> **What needs to be done**:
After reading the listing below, copy it out exactly.

> **Extracted material**:

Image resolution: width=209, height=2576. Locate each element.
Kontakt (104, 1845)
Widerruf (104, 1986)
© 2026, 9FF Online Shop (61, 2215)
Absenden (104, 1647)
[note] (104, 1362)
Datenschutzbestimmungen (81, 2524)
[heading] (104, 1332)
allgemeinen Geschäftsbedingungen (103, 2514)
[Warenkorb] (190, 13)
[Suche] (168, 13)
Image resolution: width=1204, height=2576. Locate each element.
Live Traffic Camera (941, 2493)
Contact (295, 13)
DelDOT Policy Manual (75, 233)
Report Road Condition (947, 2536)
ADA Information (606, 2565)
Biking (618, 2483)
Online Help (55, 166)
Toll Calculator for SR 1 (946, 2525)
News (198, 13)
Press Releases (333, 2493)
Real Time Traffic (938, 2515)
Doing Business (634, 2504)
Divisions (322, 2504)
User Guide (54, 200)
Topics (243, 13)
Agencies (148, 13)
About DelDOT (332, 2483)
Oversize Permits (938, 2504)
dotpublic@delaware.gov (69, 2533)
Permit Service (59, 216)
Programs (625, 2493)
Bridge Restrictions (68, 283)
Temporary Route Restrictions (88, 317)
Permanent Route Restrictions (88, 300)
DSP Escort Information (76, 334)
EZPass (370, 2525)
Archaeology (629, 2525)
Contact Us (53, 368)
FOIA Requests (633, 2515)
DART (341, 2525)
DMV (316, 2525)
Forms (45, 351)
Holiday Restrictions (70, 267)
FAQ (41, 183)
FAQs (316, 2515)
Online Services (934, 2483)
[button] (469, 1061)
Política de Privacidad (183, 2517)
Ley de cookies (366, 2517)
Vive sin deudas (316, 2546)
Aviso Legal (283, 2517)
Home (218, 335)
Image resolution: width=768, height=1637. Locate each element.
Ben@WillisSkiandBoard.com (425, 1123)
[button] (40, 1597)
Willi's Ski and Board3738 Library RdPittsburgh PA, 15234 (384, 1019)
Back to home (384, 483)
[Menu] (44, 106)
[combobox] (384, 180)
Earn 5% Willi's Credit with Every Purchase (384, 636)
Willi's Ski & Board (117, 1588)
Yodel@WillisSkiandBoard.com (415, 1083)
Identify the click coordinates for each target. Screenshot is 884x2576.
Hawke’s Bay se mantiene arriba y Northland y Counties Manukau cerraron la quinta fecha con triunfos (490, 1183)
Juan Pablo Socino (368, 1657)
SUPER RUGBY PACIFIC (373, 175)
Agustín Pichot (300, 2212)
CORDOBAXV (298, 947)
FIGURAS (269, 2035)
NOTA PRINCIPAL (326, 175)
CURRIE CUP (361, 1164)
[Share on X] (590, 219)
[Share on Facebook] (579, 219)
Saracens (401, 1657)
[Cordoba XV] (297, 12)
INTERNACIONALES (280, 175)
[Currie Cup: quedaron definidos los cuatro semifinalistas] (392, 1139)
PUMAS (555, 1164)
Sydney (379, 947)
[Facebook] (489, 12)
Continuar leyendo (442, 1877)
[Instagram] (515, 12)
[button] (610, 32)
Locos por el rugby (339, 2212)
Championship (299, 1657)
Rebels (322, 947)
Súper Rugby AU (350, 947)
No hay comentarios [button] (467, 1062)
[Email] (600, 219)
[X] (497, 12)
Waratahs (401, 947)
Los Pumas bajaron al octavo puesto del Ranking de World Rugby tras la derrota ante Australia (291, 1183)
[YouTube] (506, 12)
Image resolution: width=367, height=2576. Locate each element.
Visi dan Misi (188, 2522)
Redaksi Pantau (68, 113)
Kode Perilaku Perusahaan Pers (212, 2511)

> **Result of the exercise**:
Image resolution: width=209, height=2576. Locate each element.
Kontakt (104, 1845)
Widerruf (104, 1986)
© 2026, 9FF Online Shop (61, 2215)
Absenden (104, 1647)
[note] (104, 1362)
Datenschutzbestimmungen (81, 2524)
[heading] (104, 1332)
allgemeinen Geschäftsbedingungen (103, 2514)
[Warenkorb] (190, 13)
[Suche] (168, 13)
Image resolution: width=1204, height=2576. Locate each element.
Live Traffic Camera (941, 2493)
Contact (295, 13)
DelDOT Policy Manual (75, 233)
Report Road Condition (947, 2536)
ADA Information (606, 2565)
Biking (618, 2483)
Online Help (55, 166)
Toll Calculator for SR 1 (946, 2525)
News (198, 13)
Press Releases (333, 2493)
Real Time Traffic (938, 2515)
Doing Business (634, 2504)
Divisions (322, 2504)
User Guide (54, 200)
Topics (243, 13)
Agencies (148, 13)
About DelDOT (332, 2483)
Oversize Permits (938, 2504)
dotpublic@delaware.gov (69, 2533)
Permit Service (59, 216)
Programs (625, 2493)
Bridge Restrictions (68, 283)
Temporary Route Restrictions (88, 317)
Permanent Route Restrictions (88, 300)
DSP Escort Information (76, 334)
EZPass (370, 2525)
Archaeology (629, 2525)
Contact Us (53, 368)
FOIA Requests (633, 2515)
DART (341, 2525)
DMV (316, 2525)
Forms (45, 351)
Holiday Restrictions (70, 267)
FAQ (41, 183)
FAQs (316, 2515)
Online Services (934, 2483)
[button] (469, 1061)
Política de Privacidad (183, 2517)
Ley de cookies (366, 2517)
Vive sin deudas (316, 2546)
Aviso Legal (283, 2517)
Home (218, 335)
Image resolution: width=768, height=1637. Locate each element.
Ben@WillisSkiandBoard.com (425, 1123)
[button] (40, 1597)
Willi's Ski and Board3738 Library RdPittsburgh PA, 15234 (384, 1019)
Back to home (384, 483)
[Menu] (44, 106)
[combobox] (384, 180)
Earn 5% Willi's Credit with Every Purchase (384, 636)
Willi's Ski & Board (117, 1588)
Yodel@WillisSkiandBoard.com (415, 1083)
Identify the click coordinates for each target. Screenshot is 884x2576.
Hawke’s Bay se mantiene arriba y Northland y Counties Manukau cerraron la quinta fecha con triunfos (490, 1183)
Juan Pablo Socino (368, 1657)
SUPER RUGBY PACIFIC (373, 175)
Agustín Pichot (300, 2212)
CORDOBAXV (298, 947)
FIGURAS (269, 2035)
NOTA PRINCIPAL (326, 175)
CURRIE CUP (361, 1164)
[Share on X] (590, 219)
[Share on Facebook] (579, 219)
Saracens (401, 1657)
[Cordoba XV] (297, 12)
INTERNACIONALES (280, 175)
[Currie Cup: quedaron definidos los cuatro semifinalistas] (392, 1139)
PUMAS (555, 1164)
Sydney (379, 947)
[Facebook] (489, 12)
Continuar leyendo (442, 1877)
[Instagram] (515, 12)
[button] (610, 32)
Locos por el rugby (339, 2212)
Championship (299, 1657)
Rebels (322, 947)
Súper Rugby AU (350, 947)
No hay comentarios [button] (467, 1062)
[Email] (600, 219)
[X] (497, 12)
Waratahs (401, 947)
Los Pumas bajaron al octavo puesto del Ranking de World Rugby tras la derrota ante Australia (291, 1183)
[YouTube] (506, 12)
Image resolution: width=367, height=2576. Locate each element.
Visi dan Misi (188, 2522)
Redaksi Pantau (68, 113)
Kode Perilaku Perusahaan Pers (212, 2511)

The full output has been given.